期間別予測トレンドレポート



機関投資家がビットコイン(BTC)を中心に暗号資産への投資配分を再び増やしていることが分かった。米国の現物ビットコイン上場投資信託(ETF)への資金流入が続くなか、市場心理も改善している。
コインテレグラフが5月7日に報じたところによると、デジタル資産運用会社コインシェアーズ(CoinShares)はこのほど、機関投資家向け調査でビットコインが最も高い成長期待を持つ暗号資産と評価されたと明らかにした。
調査は4月、計1兆3000億ドルの資産を運用する機関投資家26社を対象に実施した。回答機関の暗号資産への平均投資比率は約1%だった。
コインシェアーズのリサーチ責任者、ジェームズ・バターフィル(James Butterfill)氏は「ビットコインは依然として最も魅力的な成長見通しを持つデジタル資産だ」と述べた。

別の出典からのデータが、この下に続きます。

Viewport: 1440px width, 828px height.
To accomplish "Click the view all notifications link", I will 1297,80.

調査によると、回答者の32%はすでにビットコインに投資している。25%はイーサリアム(ETH)に資金を配分していた。ソラナ(SOL)への投資心理も前四半期に比べてやや改善した。
機関投資家は、最近の暗号資産市場の心理改善やETFの普及、規制環境の変化を投資拡大の背景に挙げた。一方で、社内の投資制限と規制の不確実性は、なお機関投資家の参入を阻む主要因だと指摘された。
コインシェアーズは、機関投資家の資金の流れが従来のアルトコインから分散型金融(DeFi)プロトコルや新興ブロックチェーン分野へ移りつつあるとも説明した。

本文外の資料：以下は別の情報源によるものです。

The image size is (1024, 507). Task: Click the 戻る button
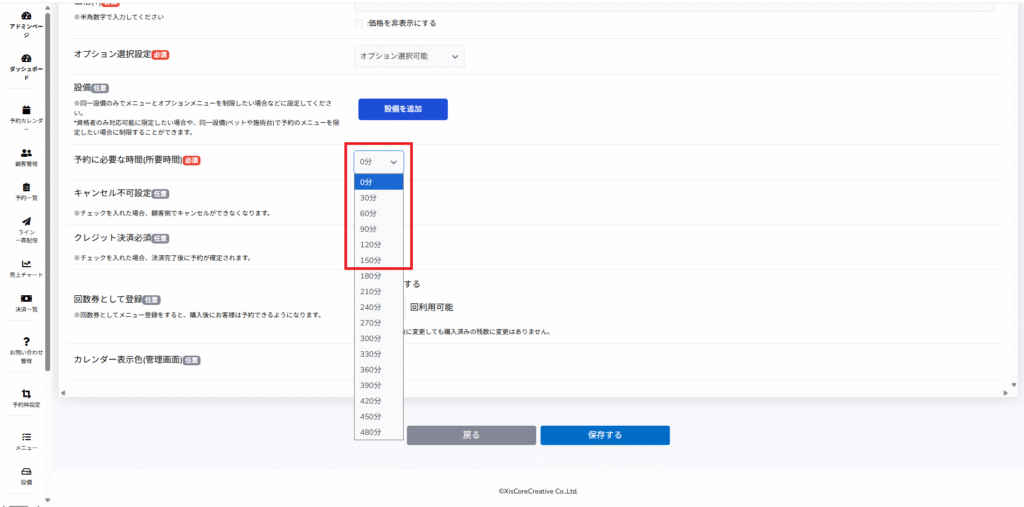point(470,435)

実際に機関マネーの流入も増えている。コインシェアーズの集計では、5月27日までデジタル資産の投資商品には4週連続で資金が純流入し、累計流入額は39億ドルに達した。この大半をビットコイン向けの投資需要が占めた。
米国の現物ビットコインETFにも資金流入が続いている。SoSoValueのデータでは、今週の米国現物ビットコインETFへの純流入額は約10億ドルだった。同じ期間にビットコイン価格は再び8万ドル台を回復した。
機関投資家の投資心理の改善は、コインベース(Coinbase)とEY-パルテノン(EY-Parthenon)の共同調査とも重なる。この調査では、機関投資家の73%が今年、デジタル資産への投資比率を引き上げる計画だと答えた。
市場では、2024年1月の米国現物ビットコインETFの上場が機関投資家の採用拡大の転機になったと受け止められている。現物ETFは、直接保管の負担を負わずに規制下でビットコインに投資できる仕組みで、参入障壁を下げたためだ。